## WORK TO COMPLETE
For each line below that includes the word "Task", make a copy.

## DATA
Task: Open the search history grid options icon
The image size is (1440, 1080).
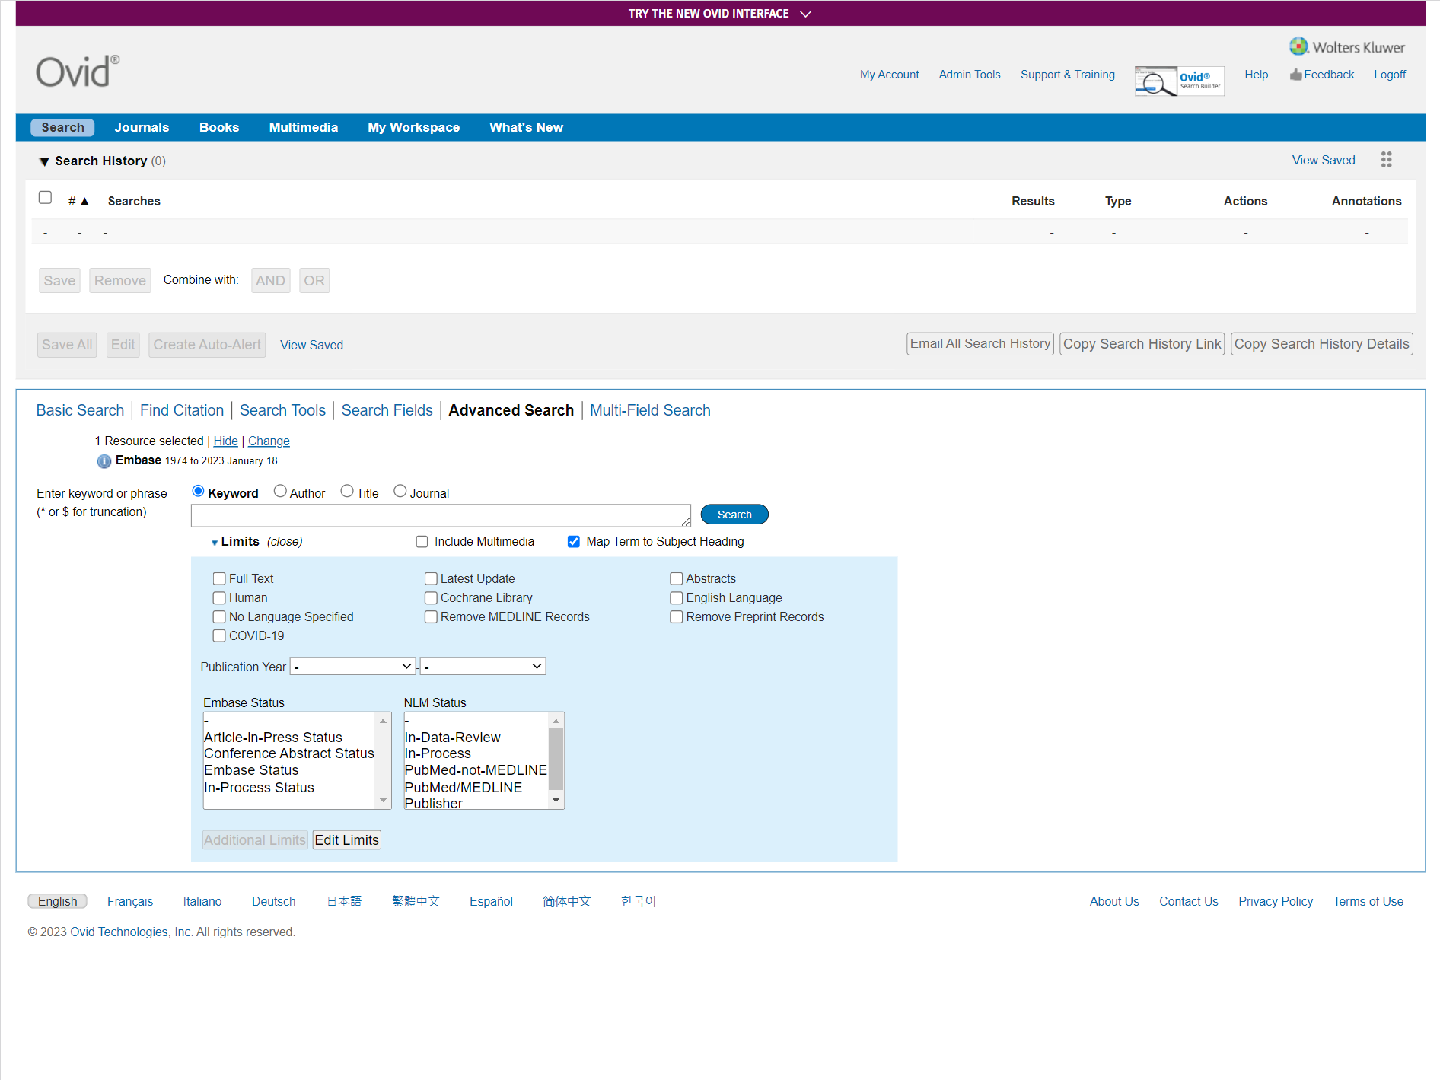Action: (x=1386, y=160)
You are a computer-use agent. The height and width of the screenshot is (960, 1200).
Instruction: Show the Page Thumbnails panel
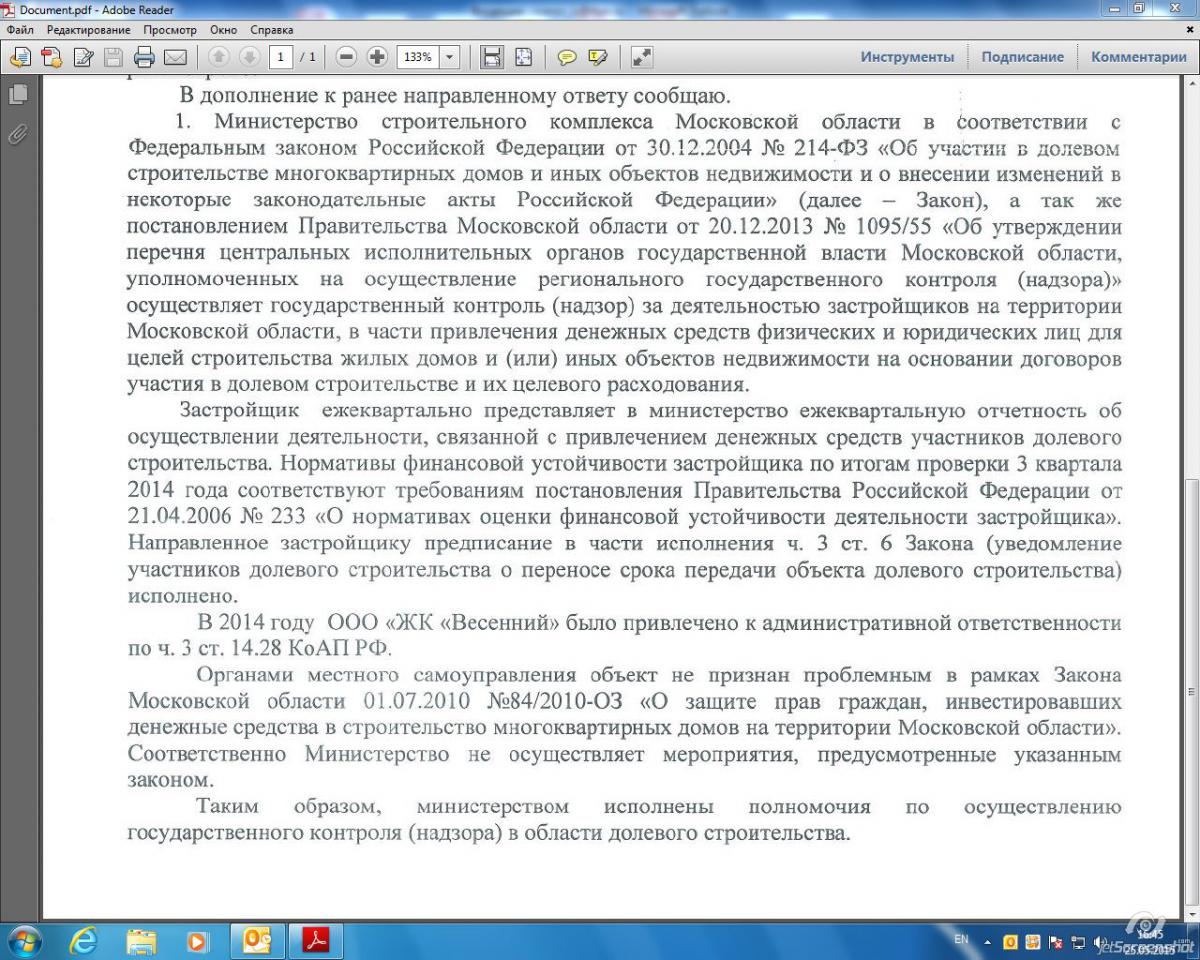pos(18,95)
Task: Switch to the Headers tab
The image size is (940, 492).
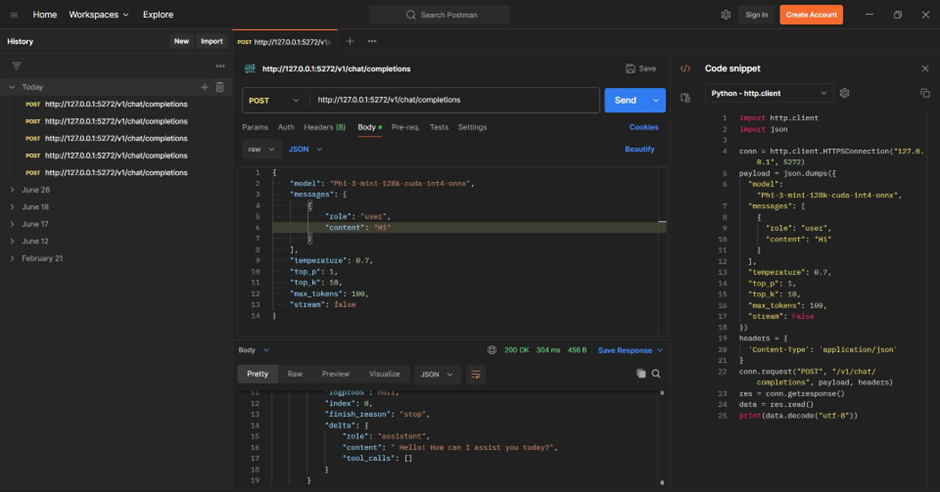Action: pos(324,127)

--

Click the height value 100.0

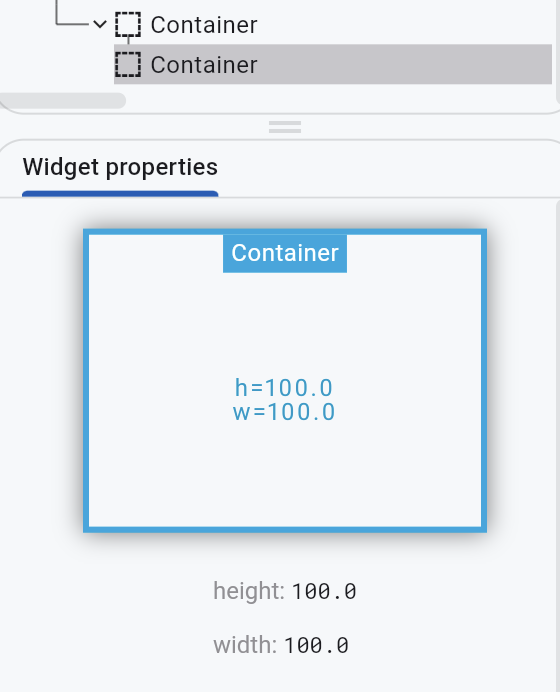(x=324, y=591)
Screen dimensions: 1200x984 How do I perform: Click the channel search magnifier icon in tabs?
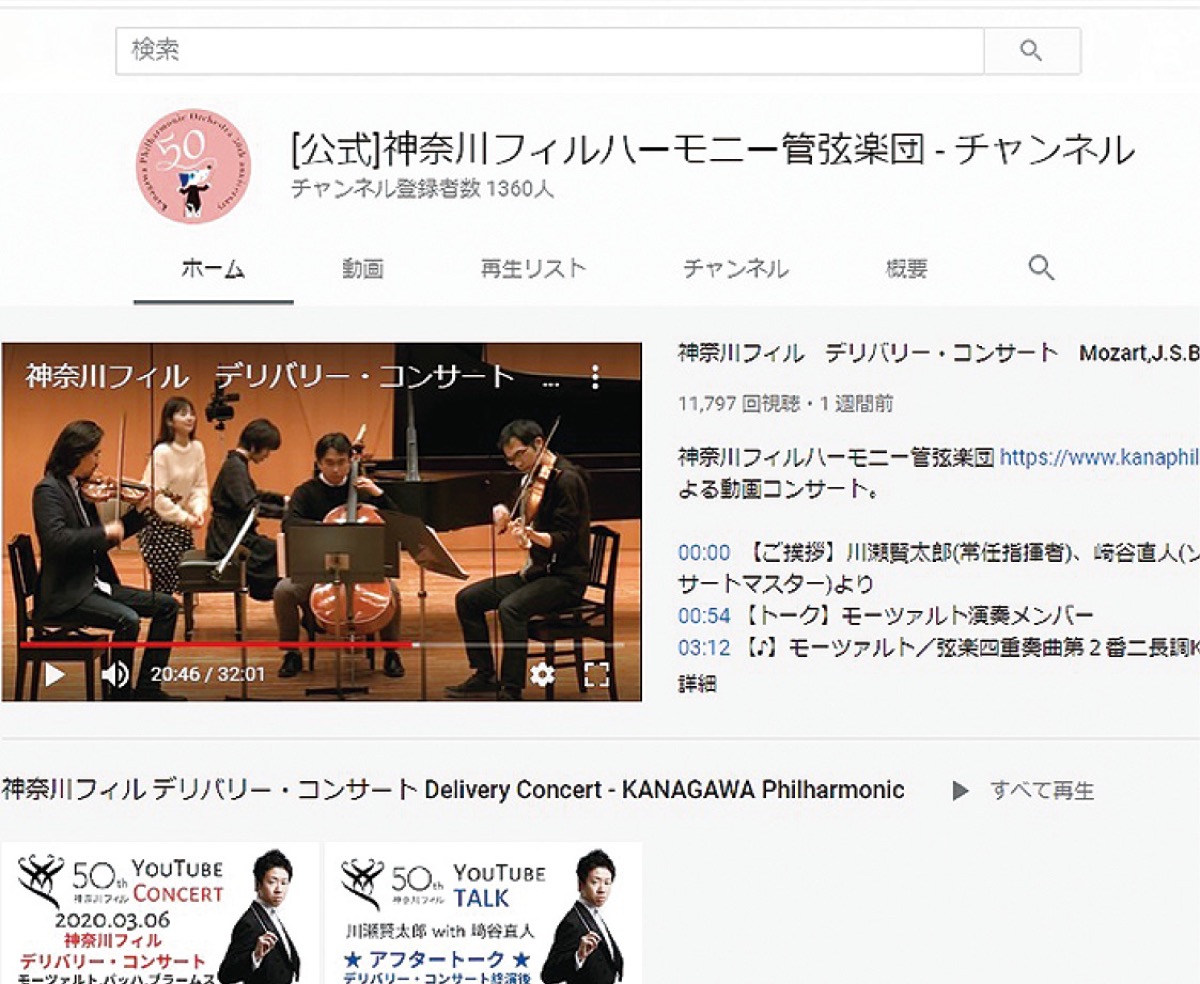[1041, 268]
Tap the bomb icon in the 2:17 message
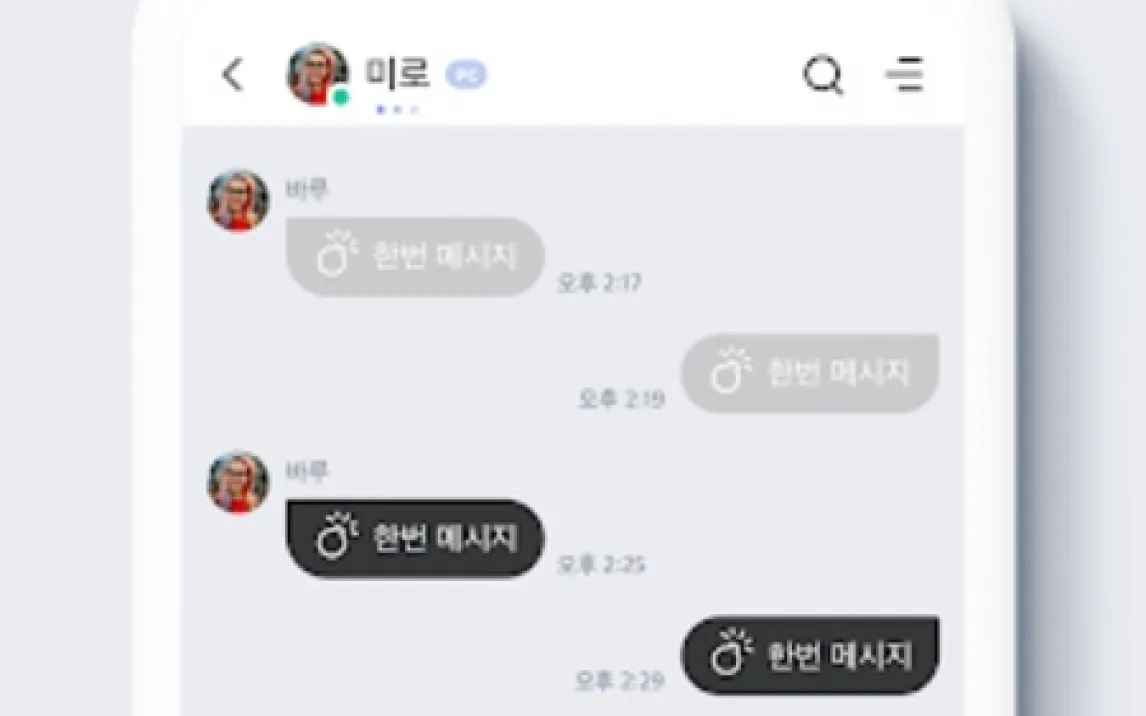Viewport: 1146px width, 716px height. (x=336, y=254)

## SOLUTION FOR THIS EXERCISE
Task: Open the search history grid options icon
Task: Switch to the Headers tab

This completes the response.